Different algal biomass and its components are recognized to be excellent sustainable biosorbents for dyes and metals removal due to its high metallic affinity, low cost and local abundance in fresh and salt water and their surface characteristics48. Previous studies reported a high metal-binding potentiality of algal cell wall as a result of its polysaccharides or proteins, which contains active groups such as carboxylic, hydroxyl and amino that act as active sites for metals removal18. Previous study reported the effectiveness of algal species (Synechocystis pevalekii and Scenedesmus bernardii) for the biosorption of Co2+46. Algae showed a wide range of metal-binding abilities, which could be explained by differences in cell wall polysaccharides and proteins, which play a key role in cell surface binding sites. El-Naggar et al.11 documented that the active sites available for removal of dye and metal ions are limited by the agglomeration. The decrease in the biosorption process at higher algal biomass concentration could be attributed to agglomeration and, as a result, a reduction in intercellular distance leading to a decrease in total surface area and available active sites for metals removal49.

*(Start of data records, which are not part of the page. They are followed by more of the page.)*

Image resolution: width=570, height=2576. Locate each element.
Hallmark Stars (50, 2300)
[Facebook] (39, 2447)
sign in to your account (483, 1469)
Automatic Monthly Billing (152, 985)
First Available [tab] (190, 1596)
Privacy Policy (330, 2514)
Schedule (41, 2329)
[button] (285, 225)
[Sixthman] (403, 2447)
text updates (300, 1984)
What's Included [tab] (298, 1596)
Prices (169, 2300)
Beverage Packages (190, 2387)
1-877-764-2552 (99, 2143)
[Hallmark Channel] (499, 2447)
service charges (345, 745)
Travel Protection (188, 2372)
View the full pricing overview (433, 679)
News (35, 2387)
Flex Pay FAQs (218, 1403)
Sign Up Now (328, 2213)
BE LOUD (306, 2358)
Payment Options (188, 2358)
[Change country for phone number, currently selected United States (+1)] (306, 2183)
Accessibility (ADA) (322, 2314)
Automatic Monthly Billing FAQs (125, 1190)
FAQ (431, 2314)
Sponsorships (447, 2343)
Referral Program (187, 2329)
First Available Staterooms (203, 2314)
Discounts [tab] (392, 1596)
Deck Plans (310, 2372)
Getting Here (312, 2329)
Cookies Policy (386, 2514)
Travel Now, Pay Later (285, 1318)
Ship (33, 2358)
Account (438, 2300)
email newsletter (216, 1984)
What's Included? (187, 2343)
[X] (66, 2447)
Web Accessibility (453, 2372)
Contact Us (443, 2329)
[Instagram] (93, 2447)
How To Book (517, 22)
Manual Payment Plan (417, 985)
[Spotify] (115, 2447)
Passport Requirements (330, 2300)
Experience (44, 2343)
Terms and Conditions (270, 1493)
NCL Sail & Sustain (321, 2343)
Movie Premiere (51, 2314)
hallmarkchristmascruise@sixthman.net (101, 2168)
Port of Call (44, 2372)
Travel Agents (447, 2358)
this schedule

Effect of the initial Congo red dye concentration on the biosorption percent

3D surface graphs (Fig. 1B, E, H, I) illustrated the effect of the initial Congo red dye concentration (X3) when interacting with the other four parameters including the initial pH value, E. intestinalis biomass concentration, cobalt concentration and incubation time on Congo red dye biosorption percent. Meanwhile, 3D surface graphs (Fig. 2B, E, H, I) illustrated the effect of the initial Congo red dye concentration (X3) when interacting with the other four parameters including the initial pH value, E. intestinalis biomass concentration, cobalt concentration and incubation time on Co2+ biosorption percent. The biosorption process of Congo red dye by E. intestinalis biomass decreased at high Congo red dye concentration. The maximum biosorption of Congo red dye by E. intestinalis biomass with percent quantified as 100% was achieved at 100 mg/L from Congo red dye. The depletion of available binding sites on the surface of E. intestinalis may play a key role in reducing Congo red dye biosorption. Dye concentration have a great effect on the biosorption process and its efficiency, the initial dye concentration give an important driving force to get rid of any resistance from mass transfer that could be resulted from aqueous and solid state35,50.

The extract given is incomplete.